Presentation of the Rabbi Michael Matuson Professorship for an Emerging Scholar
The Rabbi Michael Matuson Professorship for an Emerging Scholar was presented to Rabbi Joshua Garroway, Ph.D., during the Board of Governors Shacharit Service on February 11, 2013 at the Jack H. Skirball Campus in Los Angeles.
Rabbi David Ellenson, President, stated, “I have known Rabbi Joshua Garroway, Ph.D., since his years as a rabbinical student in Cincinnati, where he demonstrated his impressive intellectual gifts and warmth of spirit prior to pursuing his doctorate at Yale University. He is a leading emerging scholar in his field of Early Christianity and Second Commonwealth, and is making significant contributions in the areas of Jewish identity in the ancient world, the origins of Christianity, Jewish-Christian relations in late antiquity, and postmodern historiography.”
Originally from Rochester, New York, Rabbi Joshua Garroway, Ph.D., graduated summa cum laude from Duke University in 1998. Five years later he was ordained at HUC-JIR in Cincinnati, having served student pulpits at Miami University Hillel and Temple Israel of Paducah, Kentucky, and having been awarded prizes for academic and homiletic achievement. His rabbinate began under the tutelage of Professor Dale B. Martin in the department of Religious Studies at Yale University, where he won the Andrew Mellon Fellowship in the Humanities and the Whiting Dissertation Fellowship on his way to earning a Ph.D. in New Testament studies in 2008. Rabbi Garroway’s dissertation explored the ways in which Paul’s Epistle to the Romans constructs Jewish identity, and the role of Paul’s discourse in the ensuing emergence of Christianity. The arguments introduced in that dissertation eventually found mature expression in his first book, Paul’s Gentile-Jews: Neither Jew Nor Gentile, But Both (2012).
Since arriving at the Jack H. Skirball Campus in 2008 as Assistant Professor of Early Christianity and Second Commonwealth, Rabbi Garroway has taught numerous courses in HUC-JIR’s Rabbinical Program, School of Jewish Nonprofit Management, and Louchheim School of Judaic Studies, which provides Jewish studies for undergraduates at the University of Southern California. In the Rabbinical Program, these offerings have included introductory courses in Mishnah, Midrash, and Christianity, and electives examining the emergence of Christianity and Rabbinic Judaism in the first five centuries.
Rabbi Garroway has published articles in scholarly journals, edited volumes, and popular magazines on a variety of subjects, including Jewish identity in antiquity, the Historical Jesus, the Apostolic Fathers, the New Testament book of Acts, Paul’s Epistle to the Romans, the Gospel of Mark, and the Epistle to the Hebrews.

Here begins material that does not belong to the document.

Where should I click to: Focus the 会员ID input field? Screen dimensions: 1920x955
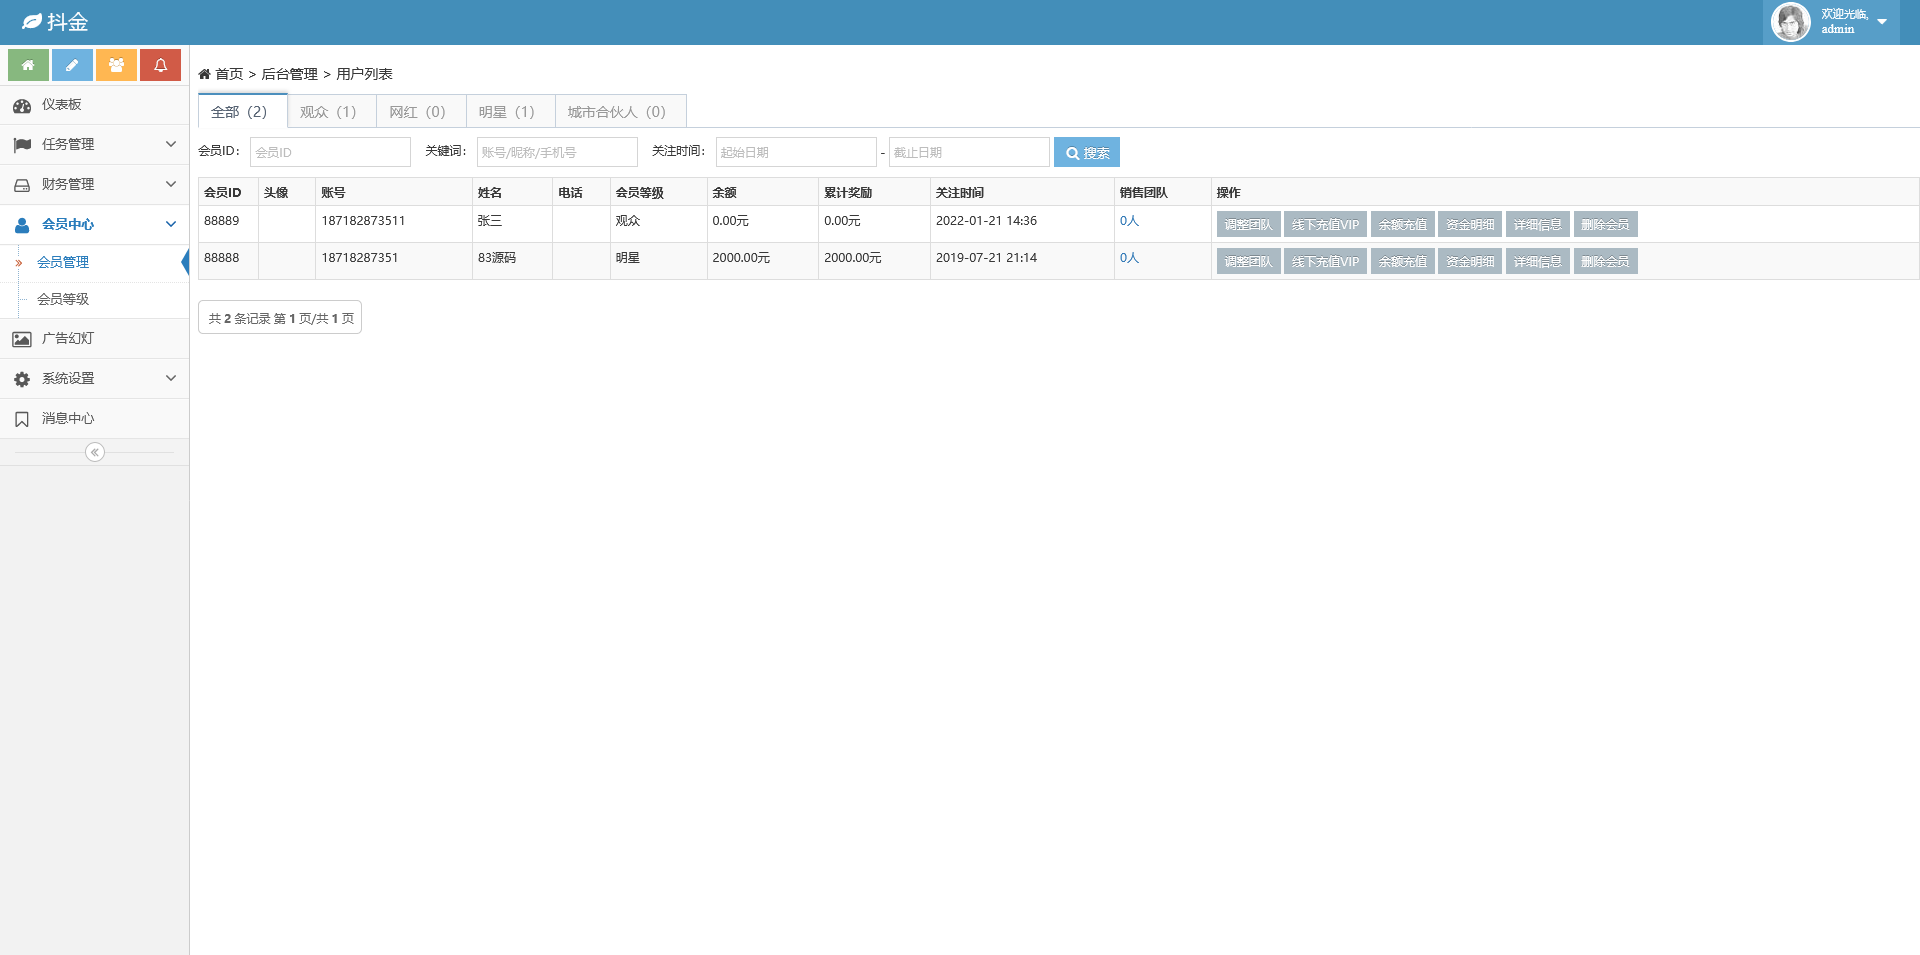pos(330,153)
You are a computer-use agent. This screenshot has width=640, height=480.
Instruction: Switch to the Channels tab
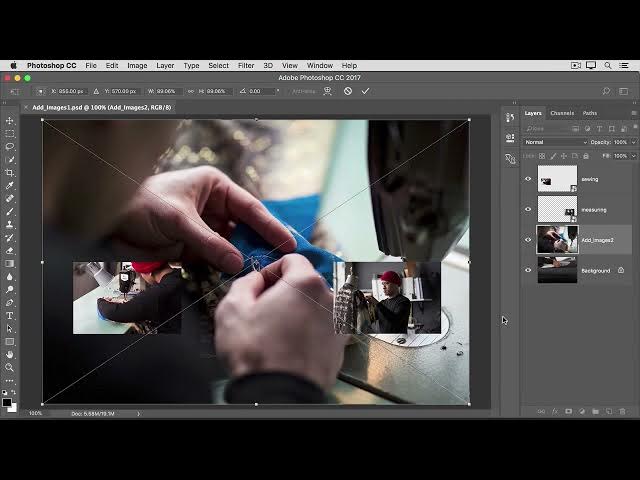coord(562,113)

His current project investigates the representation of Jewish opposition to the earliest Christian communities.
The Rabbi Michael Matuson Professorship for an Emerging Scholar was inaugurated at HUC-JIR/Cincinnati in 2003 by Cynthia G. and Dan Edelman, in honor of Rabbi Michael Matuson, C ’84.

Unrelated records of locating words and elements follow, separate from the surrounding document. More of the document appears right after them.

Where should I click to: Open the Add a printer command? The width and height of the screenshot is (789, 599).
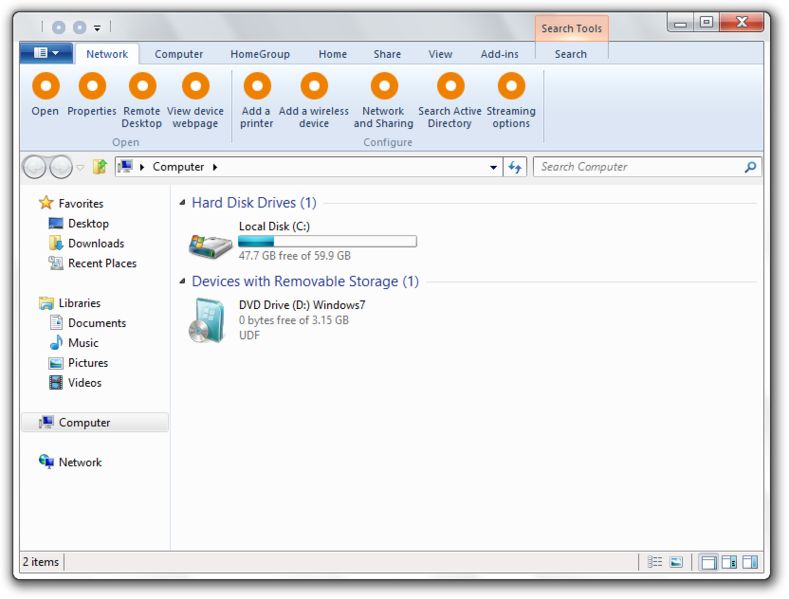coord(257,86)
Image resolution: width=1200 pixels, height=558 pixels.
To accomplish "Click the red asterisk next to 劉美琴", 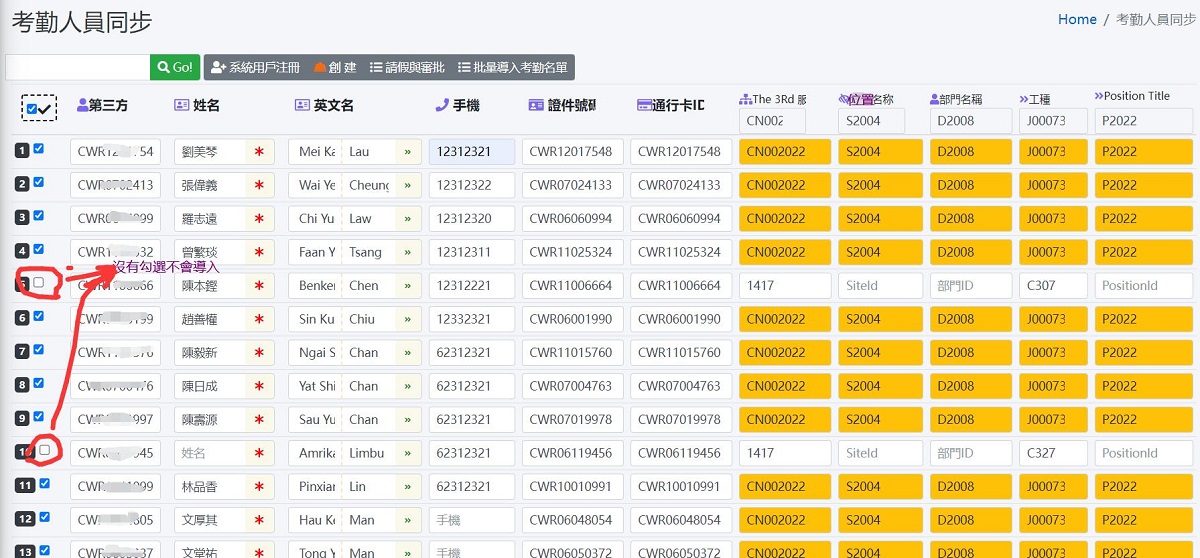I will click(x=259, y=152).
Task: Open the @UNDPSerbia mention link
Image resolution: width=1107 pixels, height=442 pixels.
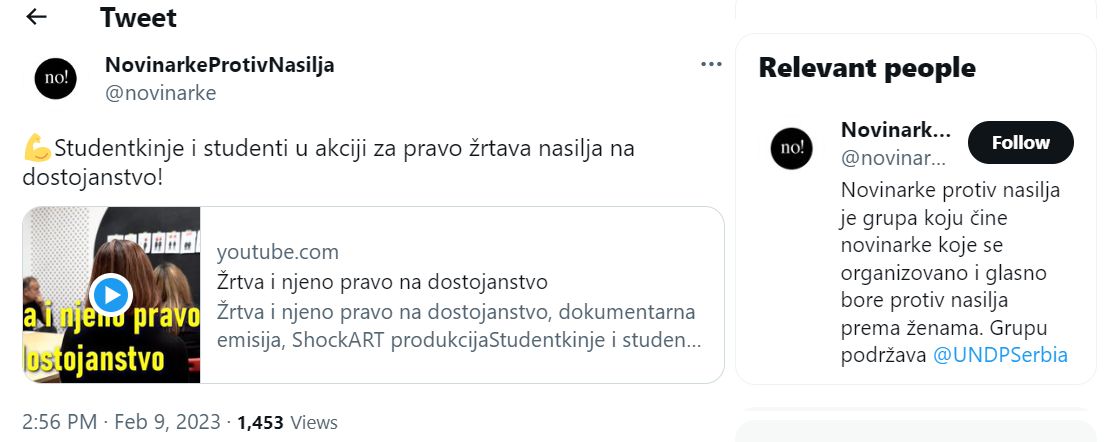Action: click(x=1000, y=355)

Founded in 1875, Hebrew Union College–Jewish Institute of Religion is the nation’s oldest institution of higher Jewish education and the academic, spiritual, and professional leadership development center of Reform Judaism. HUC-JIR educates men and women for service to American and world Jewry as rabbis, cantors, educators, and nonprofit management professionals, and offers graduate programs to scholars and clergy of all faiths. With centers of learning in Cincinnati, Jerusalem, Los Angeles, and New York, HUC-JIR’s scholarly resources comprise the renowned Klau Library, The Jacob Rader Marcus Center of the American Jewish Archives, research institutes and centers, and academic publications. In partnership with the Union for Reform Judaism and the Central Conference of American Rabbis, HUC-JIR sustains the Reform Movement’s congregations and professional and lay leaders. HUC-JIR’s campuses invite the community to cultural and educational programs illuminating Jewish history, identity, art, and archaeology, and fostering interfaith and multiethnic understanding.